Brief: Only these lines of the data below are wanted: the one with "fr (40, 30)", the one with "Académie de la dorure [menuitem] (988, 78)", and any lines between them, each repeated exactly.

Working data:
——————————
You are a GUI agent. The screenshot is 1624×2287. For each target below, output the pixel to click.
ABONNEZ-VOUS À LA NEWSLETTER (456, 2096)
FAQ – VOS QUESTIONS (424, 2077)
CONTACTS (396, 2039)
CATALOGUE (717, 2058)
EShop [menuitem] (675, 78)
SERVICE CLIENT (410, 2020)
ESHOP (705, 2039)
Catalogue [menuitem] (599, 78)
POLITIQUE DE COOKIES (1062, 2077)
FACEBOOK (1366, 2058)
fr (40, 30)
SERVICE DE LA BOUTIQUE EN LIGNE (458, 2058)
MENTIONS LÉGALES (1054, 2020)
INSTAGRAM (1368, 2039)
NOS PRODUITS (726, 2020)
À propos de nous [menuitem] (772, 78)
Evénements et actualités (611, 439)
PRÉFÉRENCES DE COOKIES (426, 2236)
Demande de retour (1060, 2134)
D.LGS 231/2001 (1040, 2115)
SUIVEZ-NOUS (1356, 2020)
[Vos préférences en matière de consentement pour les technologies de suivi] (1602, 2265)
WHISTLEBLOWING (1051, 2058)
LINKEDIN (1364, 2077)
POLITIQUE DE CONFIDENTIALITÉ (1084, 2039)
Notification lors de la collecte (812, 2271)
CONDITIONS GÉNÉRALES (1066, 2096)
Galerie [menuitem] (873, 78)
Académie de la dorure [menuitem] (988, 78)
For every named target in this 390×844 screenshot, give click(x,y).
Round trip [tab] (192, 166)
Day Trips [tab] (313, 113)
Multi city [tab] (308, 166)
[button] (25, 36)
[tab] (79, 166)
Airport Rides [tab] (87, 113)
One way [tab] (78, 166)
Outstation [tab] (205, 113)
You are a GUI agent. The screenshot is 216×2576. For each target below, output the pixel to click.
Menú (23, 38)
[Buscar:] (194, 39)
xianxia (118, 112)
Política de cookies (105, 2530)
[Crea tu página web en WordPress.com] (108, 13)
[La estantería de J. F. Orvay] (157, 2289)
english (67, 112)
——————————
Answer box:
fr (40, 30)
SERVICE DE LA BOUTIQUE EN LIGNE (458, 2058)
MENTIONS LÉGALES (1054, 2020)
INSTAGRAM (1368, 2039)
NOS PRODUITS (726, 2020)
À propos de nous [menuitem] (772, 78)
Evénements et actualités (611, 439)
PRÉFÉRENCES DE COOKIES (426, 2236)
Demande de retour (1060, 2134)
D.LGS 231/2001 (1040, 2115)
SUIVEZ-NOUS (1356, 2020)
[Vos préférences en matière de consentement pour les technologies de suivi] (1602, 2265)
WHISTLEBLOWING (1051, 2058)
LINKEDIN (1364, 2077)
POLITIQUE DE CONFIDENTIALITÉ (1084, 2039)
Notification lors de la collecte (812, 2271)
CONDITIONS GÉNÉRALES (1066, 2096)
Galerie [menuitem] (873, 78)
Académie de la dorure [menuitem] (988, 78)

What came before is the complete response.